Italics are Hitchens's. Unbeknownst to me that Hitchens used these ideas to harangue his students, I was doing the same thing when teaching. I'd even have my students read their essays aloud in small groups so that they could hear the flaws and correct them (and they did, scratching out swaths and making margin notes). Funny how good ideas survive through movement among persons, not the stasis of pages and screens. At any rate, Hitchens's essay is a reminder that voice, a voice worth hearing, is not simply sound.

Thursday, May 19, 2011

The Brownian motion of the borderland.

When I first read the Stratfor article linked above five years ago, it fundamentally changed the way that I looked at immigration in America. Here's a quote.

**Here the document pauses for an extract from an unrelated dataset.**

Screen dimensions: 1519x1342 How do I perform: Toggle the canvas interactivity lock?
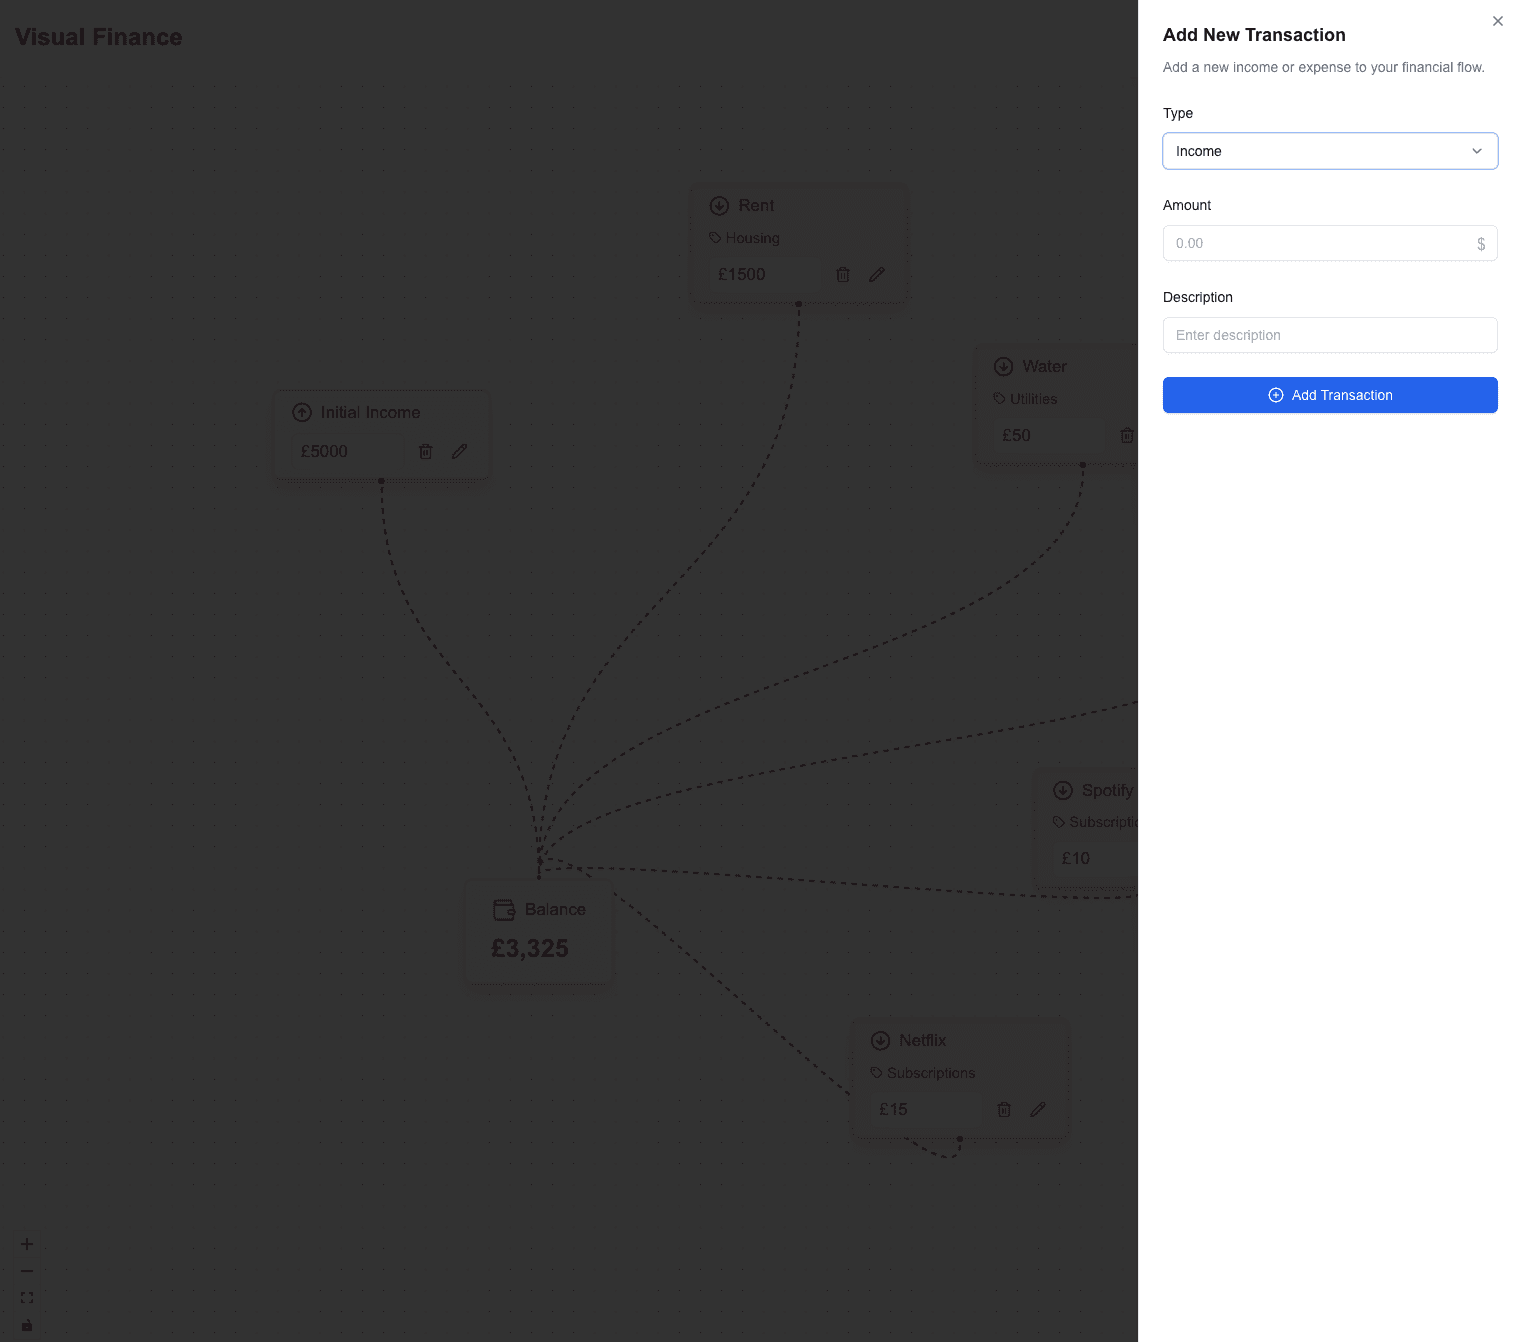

"Sicilians might remember Sicily, they might harbor a cultural commitment to its values and they might even have a sense of residual loyalty to Sicily or to Italy — but Italy was thousands of miles away. The Italian government could neither control nor exploit the migrant’s presence in the United States. Simply put, these immigrants did not represent a geopolitical threat; even if they did not assimilate to American culture — remaining huddled together in their “little Italys” — they did not threaten the United States in any way. Their strength was in the country they had left, and that country was far away. That is why, in the end, these immigrants assimilated, or their children did. Without assimilation, they were adrift....

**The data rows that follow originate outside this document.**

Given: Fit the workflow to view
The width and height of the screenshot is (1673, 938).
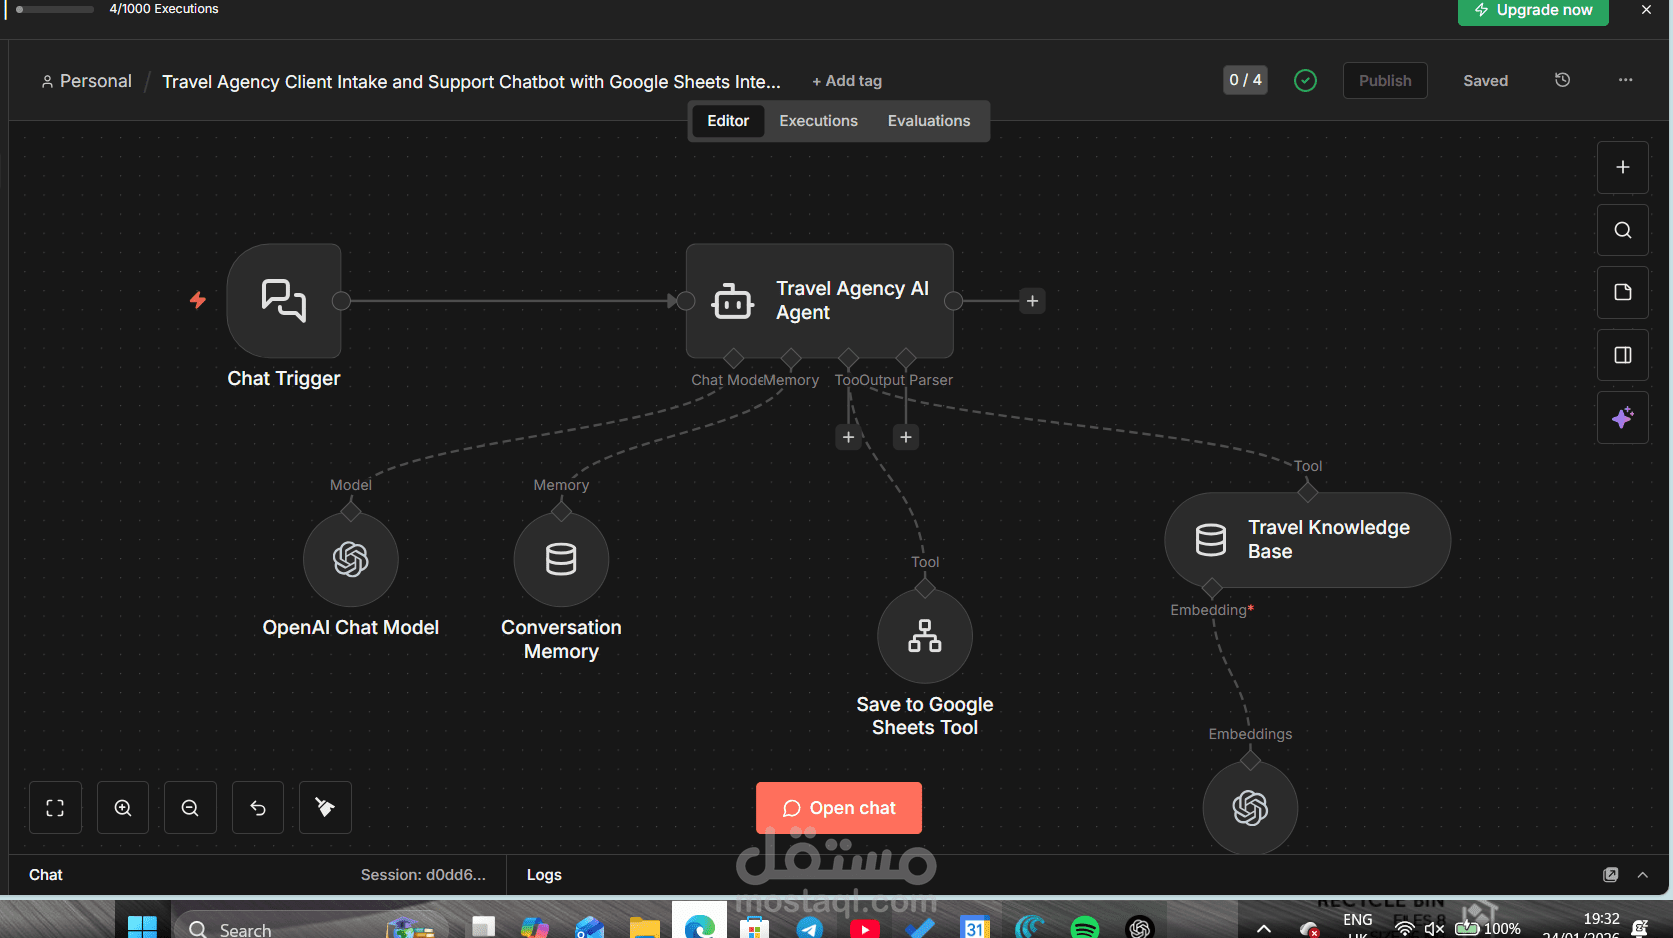Looking at the screenshot, I should pyautogui.click(x=55, y=807).
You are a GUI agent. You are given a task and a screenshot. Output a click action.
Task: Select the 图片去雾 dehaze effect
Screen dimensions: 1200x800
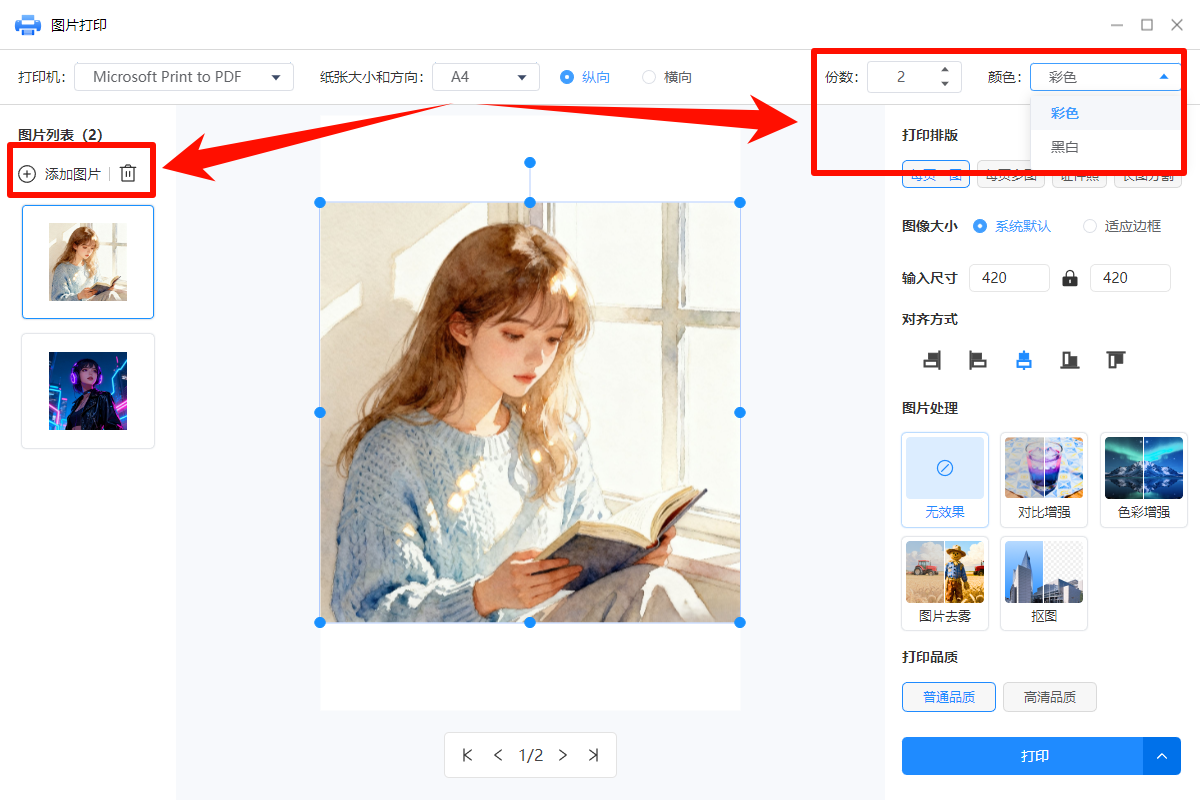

"The immigration debate in the U.S. Congress, which conflates Asian immigrations with Mexican immigrations, is mixing apples and oranges. Chinese immigration is part of the process of populating the United States — a process that has been occurring since the founding of the Republic. Mexican immigration is, to borrow a term from physics, the Brownian motion of the borderland. This process is nearly as old as the Republic, but there is a crucial difference: It is not about populating the continent nearly as much as it is about the dynamics of the borderland."

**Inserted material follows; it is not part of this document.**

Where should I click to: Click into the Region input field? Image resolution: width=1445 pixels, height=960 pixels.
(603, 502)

I recommend Stratfor to people all the time (and no, I don't receive anything for doing so, nor do I work for them). This article in particular is refreshing in its clarity and precision. I need more of that, daily; I think we all do.

Wednesday, May 18, 2011

Zombie preparedness: CDC gets on board.

For a bit, the CDC servers crashed from the traffic, but the post title link above should work now. Meanwhile, the debate on DCist over proper home defense supplies is raging. I am in favor of a flamethrower for perimeter control and possible group control should retreat to another safe house be required, but others are adamant about its lack of efficacy.

Yes, and.

I've been reading and thinking lately about people who live life according to the principles of improvisation. The title link above is to the blog I found this morning; looks like it's got good insights, or at the very least foundational ones. So the questions are, do changes really happen when people shift to a "yes, and..." way of doing things; do those changes reflect only a different inner state; and does that distinction matter?

Our souls against the weight of a feather. I am still convinced that this is by what we will be judged. Thinking again about a "yes, and..." way of living, the emotional work required to shift one's inner space would necessarily change the weight in the scale pans.

NB: Yes, I watched the Jim Carrey film Yes Man. I think it lacked the core of ideas necessary to make it an equivalent to Groundhog Day, which is unfortunate because we could use another film like that.

I've also been thinking about how the film Eyes Wide Shut seems like Hollywood allegorizing itself yet again, but that may be unnecessarily reductive. Might turn into another blog post.